Чего стоит этот новый Лабудовац, если в нем лютует хотя бы один Мичун? Знаю, знаю, я бы ничего не добился, если б даже отпустил бороду святого и пошел просить людей любить друг друга. Я чувствую законы, по которым развивается история, но… я вижу, Мичун — мое большое упущение и неискупимый грех. Ибрагим не искупление, а всего лишь свидетельство того, что где-то в подсознании я понимал свой долг перед Мичунами и Ибрагимами, однако с ловкостью опытного жулика пускал пыль в глаза своей совести половинчатыми решениями.
Мичун, Мичо, душа моя гневная, клянусь тебе, в ближайшие тридцать лет я сделаю все, чтоб в Лабудоваце честная мысль и правдивое слово обрели права гражданства и во сне и наяву. А тех, кто не пойдет на это добровольно, я найду способ научить, что динаром определяют меру труда, а не достоинство человека, что служебное положение — это обязанность, а не сумка, набитая правами. Так будет, Мичо, клянусь тебе своей красной книжкой, которую мне наконец вернули, засчитав партийный стаж с сорок первого года!
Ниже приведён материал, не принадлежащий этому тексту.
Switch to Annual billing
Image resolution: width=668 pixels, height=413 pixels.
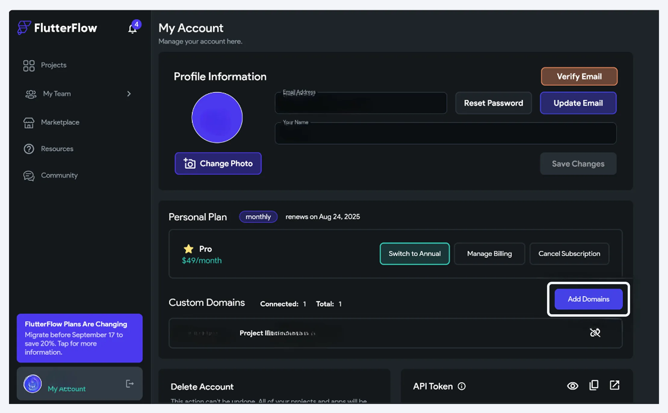415,254
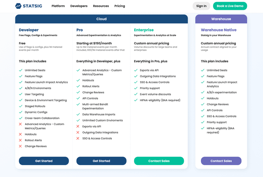The image size is (263, 177).
Task: Click checkmark beside Data Warehouse Imports
Action: [78, 114]
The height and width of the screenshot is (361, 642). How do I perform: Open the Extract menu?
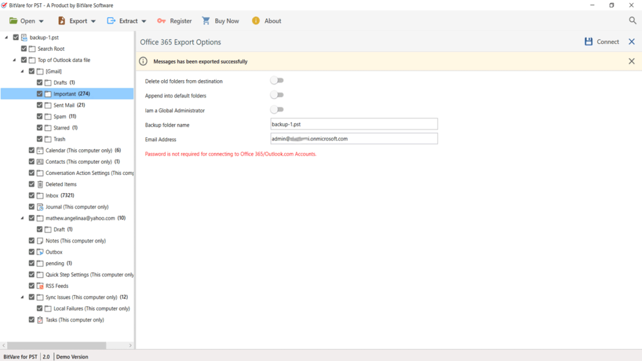[127, 21]
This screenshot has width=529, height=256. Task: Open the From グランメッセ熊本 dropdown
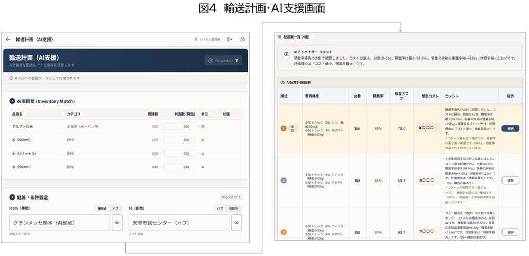tap(57, 223)
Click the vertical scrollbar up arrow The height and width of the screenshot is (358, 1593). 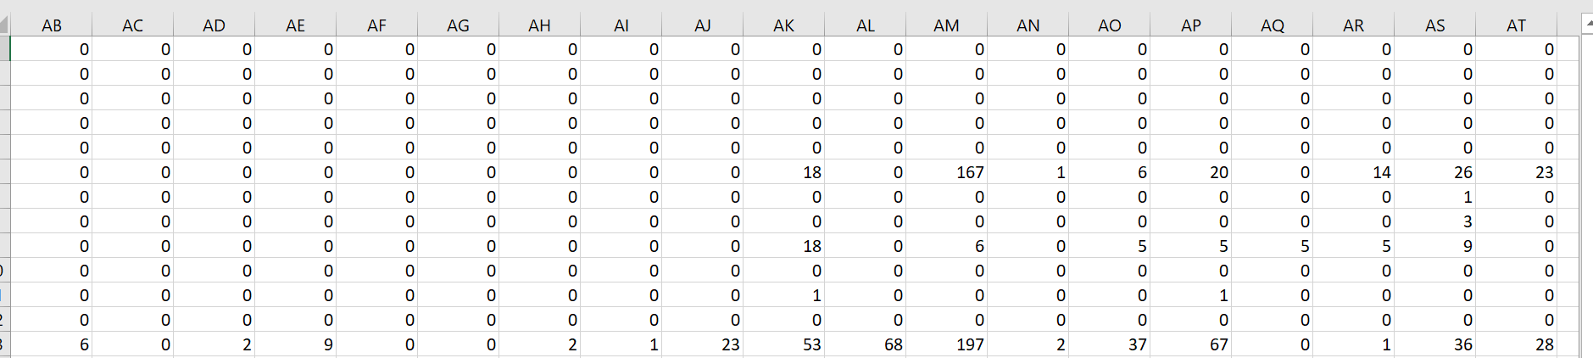pos(1587,25)
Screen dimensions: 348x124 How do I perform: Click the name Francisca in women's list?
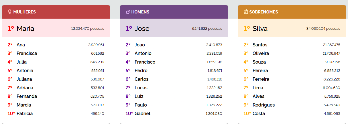27,54
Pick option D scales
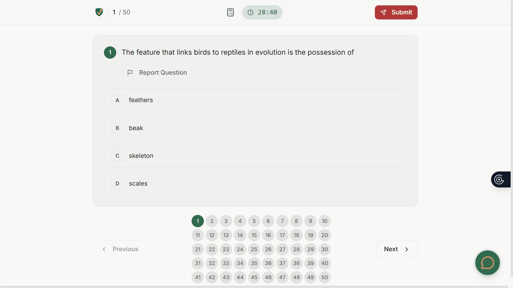The image size is (513, 288). [255, 184]
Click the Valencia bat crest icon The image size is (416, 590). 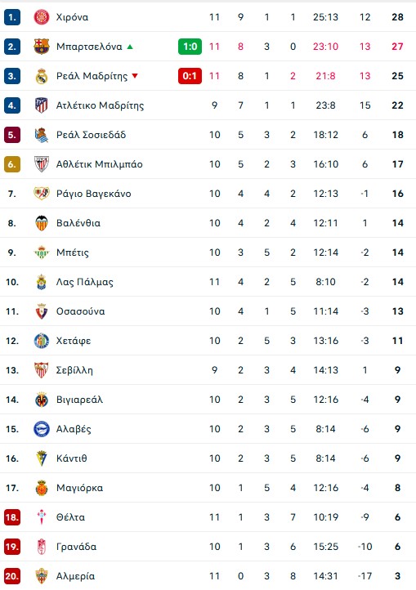(x=42, y=223)
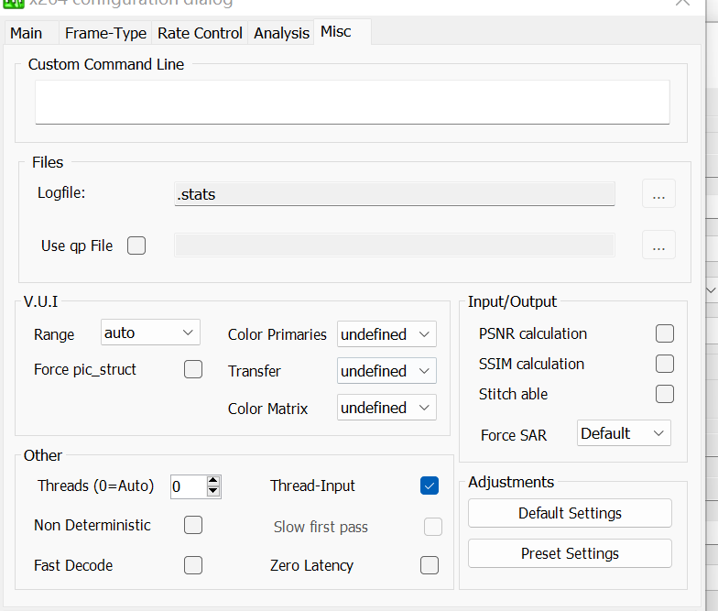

— …а мне снится, как вы меня динаром режете, господа и товарищи, а ведь я одиннадцатилетним пацаном был связным у Раде Билеговича, по прозванию Раде Власть… а ты, Абдуллах, привел в наше село усташей… когда и меня… ну да ладно, не жалуюсь, война была… а вот откуда у тебя столько лесу… что поле свое огораживаешь, ровно царский сад?! Воруешь? С Пантой спелся… шкура! Режете страну… и меня… ох, держ…
Что это?
Мичун!
Кофейня замерла и затаила дыхание, горло Мичуна перехватила судорога, руки его закорежило и повело к голове, бутылка в полной тишине со звоном брякнулась на пол, ноги застыли, и он рухнул навзничь, на столы, на стаканы и тарелки. Только сейчас я вспомнил предостережение Дойчина не позволять Мичуну пить, так как с ним случаются тяжелые нервные припадки.
Шоферы вынесли несчастного парня в полном беспамятстве с пеной на губах.
И тут-то, дружище, сердце меня окончательно предало. Я кинулся за шоферами и бесчувственным Мичуном, но на ступеньках небо вдруг опустилось мне на плечи, воздух отказался входить в мой широко открытый рот, в голове с треском лопнуло что-то белое, ноги сами собой разъехались. С тех пор два-три раза на дню мне делается плохо.
Послезавтра операция. Я не из тех, кто пишет завещания. С меня достаточно сказать другу теплые, бодрые слова. И знать, что несколько дорогих мне людей не будут поминать меня лихом: мой сын Ибрагим, несчастный Мичун, Дойчин, Йованка, моя бедная жена Малинка. И что Авдан и хаджи, невзирая на мое безбожие, попросят аллаха без всякой волокиты благоприятным образом решить на том свете мой жилищный вопрос.